BEGIN

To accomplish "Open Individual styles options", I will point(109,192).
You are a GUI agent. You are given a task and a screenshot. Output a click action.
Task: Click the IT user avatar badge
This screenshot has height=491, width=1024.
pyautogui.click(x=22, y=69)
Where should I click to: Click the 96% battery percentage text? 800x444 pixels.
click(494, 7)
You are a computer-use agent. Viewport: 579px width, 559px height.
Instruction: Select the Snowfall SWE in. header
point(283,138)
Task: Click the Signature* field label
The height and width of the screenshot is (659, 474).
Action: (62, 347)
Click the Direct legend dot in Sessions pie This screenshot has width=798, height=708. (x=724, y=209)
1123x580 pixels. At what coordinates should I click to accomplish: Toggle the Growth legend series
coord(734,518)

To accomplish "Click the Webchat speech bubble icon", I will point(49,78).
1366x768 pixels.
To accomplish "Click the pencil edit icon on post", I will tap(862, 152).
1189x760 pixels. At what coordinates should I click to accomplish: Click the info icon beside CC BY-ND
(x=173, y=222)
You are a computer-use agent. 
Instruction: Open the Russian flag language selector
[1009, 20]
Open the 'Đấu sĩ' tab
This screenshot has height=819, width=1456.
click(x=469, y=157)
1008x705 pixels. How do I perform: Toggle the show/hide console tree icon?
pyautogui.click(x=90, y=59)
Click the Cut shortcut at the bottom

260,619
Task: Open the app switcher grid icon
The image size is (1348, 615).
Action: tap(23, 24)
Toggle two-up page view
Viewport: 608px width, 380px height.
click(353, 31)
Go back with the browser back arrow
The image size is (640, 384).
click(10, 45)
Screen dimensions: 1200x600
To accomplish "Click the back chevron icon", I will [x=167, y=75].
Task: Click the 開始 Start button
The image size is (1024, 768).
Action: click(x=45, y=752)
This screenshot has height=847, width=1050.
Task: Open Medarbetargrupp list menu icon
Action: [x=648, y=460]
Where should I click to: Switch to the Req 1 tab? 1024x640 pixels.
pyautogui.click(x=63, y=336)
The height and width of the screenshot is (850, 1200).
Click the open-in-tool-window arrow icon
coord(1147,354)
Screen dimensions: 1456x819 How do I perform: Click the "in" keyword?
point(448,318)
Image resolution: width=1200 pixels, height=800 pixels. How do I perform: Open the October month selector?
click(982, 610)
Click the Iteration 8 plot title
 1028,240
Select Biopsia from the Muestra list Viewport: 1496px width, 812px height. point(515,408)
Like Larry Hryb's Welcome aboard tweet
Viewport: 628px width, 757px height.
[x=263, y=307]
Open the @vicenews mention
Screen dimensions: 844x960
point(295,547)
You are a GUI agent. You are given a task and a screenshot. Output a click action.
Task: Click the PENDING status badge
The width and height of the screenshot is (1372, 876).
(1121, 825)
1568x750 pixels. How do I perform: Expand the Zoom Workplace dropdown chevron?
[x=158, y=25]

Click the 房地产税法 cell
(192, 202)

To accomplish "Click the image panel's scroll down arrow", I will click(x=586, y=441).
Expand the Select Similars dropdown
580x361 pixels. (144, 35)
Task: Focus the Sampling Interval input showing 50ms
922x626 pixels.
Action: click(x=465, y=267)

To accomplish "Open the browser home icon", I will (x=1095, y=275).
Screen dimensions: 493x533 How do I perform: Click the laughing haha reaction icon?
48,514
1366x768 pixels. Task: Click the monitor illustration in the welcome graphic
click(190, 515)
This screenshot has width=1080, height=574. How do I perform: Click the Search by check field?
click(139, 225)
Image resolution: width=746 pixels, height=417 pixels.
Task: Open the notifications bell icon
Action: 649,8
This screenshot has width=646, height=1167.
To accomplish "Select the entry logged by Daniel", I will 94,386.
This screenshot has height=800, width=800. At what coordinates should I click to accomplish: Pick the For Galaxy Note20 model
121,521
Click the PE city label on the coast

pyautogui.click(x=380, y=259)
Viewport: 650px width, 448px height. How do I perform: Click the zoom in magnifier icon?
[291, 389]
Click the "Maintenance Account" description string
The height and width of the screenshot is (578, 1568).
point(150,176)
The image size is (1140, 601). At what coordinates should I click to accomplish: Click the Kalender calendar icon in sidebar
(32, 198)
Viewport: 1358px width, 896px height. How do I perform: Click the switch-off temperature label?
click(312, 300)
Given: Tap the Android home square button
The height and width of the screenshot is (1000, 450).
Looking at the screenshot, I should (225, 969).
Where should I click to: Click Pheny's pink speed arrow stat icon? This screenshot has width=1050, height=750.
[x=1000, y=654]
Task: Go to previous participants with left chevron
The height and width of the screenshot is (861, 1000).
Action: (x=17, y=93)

END

Required action: Repeat the whole of the data above exactly as it appears.

Response area:
To accomplish "Open Individual styles options", I will point(109,192).
You are a GUI agent. You are given a task and a screenshot. Output a click action.
Task: Click the IT user avatar badge
This screenshot has height=491, width=1024.
pyautogui.click(x=22, y=69)
Where should I click to: Click the 96% battery percentage text? 800x444 pixels.
click(494, 7)
You are a computer-use agent. Viewport: 579px width, 559px height.
Instruction: Select the Snowfall SWE in. header
point(283,138)
Task: Click the Signature* field label
The height and width of the screenshot is (659, 474).
Action: (62, 347)
Click the Direct legend dot in Sessions pie This screenshot has width=798, height=708. (x=724, y=209)
1123x580 pixels. At what coordinates should I click to accomplish: Toggle the Growth legend series
coord(734,518)

To accomplish "Click the Webchat speech bubble icon", I will point(49,78).
1366x768 pixels.
To accomplish "Click the pencil edit icon on post", I will tap(862, 152).
1189x760 pixels. At what coordinates should I click to accomplish: Click the info icon beside CC BY-ND
(x=173, y=222)
You are a computer-use agent. 
Instruction: Open the Russian flag language selector
[1009, 20]
Open the 'Đấu sĩ' tab
This screenshot has height=819, width=1456.
click(x=469, y=157)
1008x705 pixels. How do I perform: Toggle the show/hide console tree icon?
pyautogui.click(x=90, y=59)
Click the Cut shortcut at the bottom

260,619
Task: Open the app switcher grid icon
The image size is (1348, 615).
Action: tap(23, 24)
Toggle two-up page view
Viewport: 608px width, 380px height.
click(353, 31)
Go back with the browser back arrow
The image size is (640, 384).
click(10, 45)
Screen dimensions: 1200x600
To accomplish "Click the back chevron icon", I will [x=167, y=75].
Task: Click the 開始 Start button
The image size is (1024, 768).
Action: click(x=45, y=752)
This screenshot has height=847, width=1050.
Task: Open Medarbetargrupp list menu icon
Action: [x=648, y=460]
Where should I click to: Switch to the Req 1 tab? 1024x640 pixels.
pyautogui.click(x=63, y=336)
The height and width of the screenshot is (850, 1200).
Click the open-in-tool-window arrow icon
coord(1147,354)
Screen dimensions: 1456x819 How do I perform: Click the "in" keyword?
point(448,318)
Image resolution: width=1200 pixels, height=800 pixels. How do I perform: Open the October month selector?
click(982, 610)
Click the Iteration 8 plot title
 1028,240
Select Biopsia from the Muestra list Viewport: 1496px width, 812px height. point(515,408)
Like Larry Hryb's Welcome aboard tweet
Viewport: 628px width, 757px height.
[x=263, y=307]
Open the @vicenews mention
Screen dimensions: 844x960
point(295,547)
You are a GUI agent. You are given a task and a screenshot. Output a click action.
Task: Click the PENDING status badge
The width and height of the screenshot is (1372, 876).
(1121, 825)
1568x750 pixels. How do I perform: Expand the Zoom Workplace dropdown chevron?
[x=158, y=25]

Click the 房地产税法 cell
(192, 202)

To accomplish "Click the image panel's scroll down arrow", I will click(x=586, y=441).
Expand the Select Similars dropdown
580x361 pixels. (144, 35)
Task: Focus the Sampling Interval input showing 50ms
922x626 pixels.
Action: click(x=465, y=267)

To accomplish "Open the browser home icon", I will (x=1095, y=275).
Screen dimensions: 493x533 How do I perform: Click the laughing haha reaction icon?
48,514
1366x768 pixels. Task: Click the monitor illustration in the welcome graphic
click(190, 515)
This screenshot has width=1080, height=574. How do I perform: Click the Search by check field?
click(139, 225)
Image resolution: width=746 pixels, height=417 pixels.
Task: Open the notifications bell icon
Action: 649,8
This screenshot has width=646, height=1167.
To accomplish "Select the entry logged by Daniel", I will 94,386.
This screenshot has height=800, width=800. At what coordinates should I click to accomplish: Pick the For Galaxy Note20 model
121,521
Click the PE city label on the coast

pyautogui.click(x=380, y=259)
Viewport: 650px width, 448px height. How do I perform: Click the zoom in magnifier icon?
[291, 389]
Click the "Maintenance Account" description string
The height and width of the screenshot is (578, 1568).
point(150,176)
The image size is (1140, 601). At what coordinates should I click to accomplish: Click the Kalender calendar icon in sidebar
(32, 198)
Viewport: 1358px width, 896px height. How do I perform: Click the switch-off temperature label?
click(312, 300)
Given: Tap the Android home square button
The height and width of the screenshot is (1000, 450).
Looking at the screenshot, I should (225, 969).
Where should I click to: Click Pheny's pink speed arrow stat icon? This screenshot has width=1050, height=750.
[x=1000, y=654]
Task: Go to previous participants with left chevron
The height and width of the screenshot is (861, 1000).
Action: (x=17, y=93)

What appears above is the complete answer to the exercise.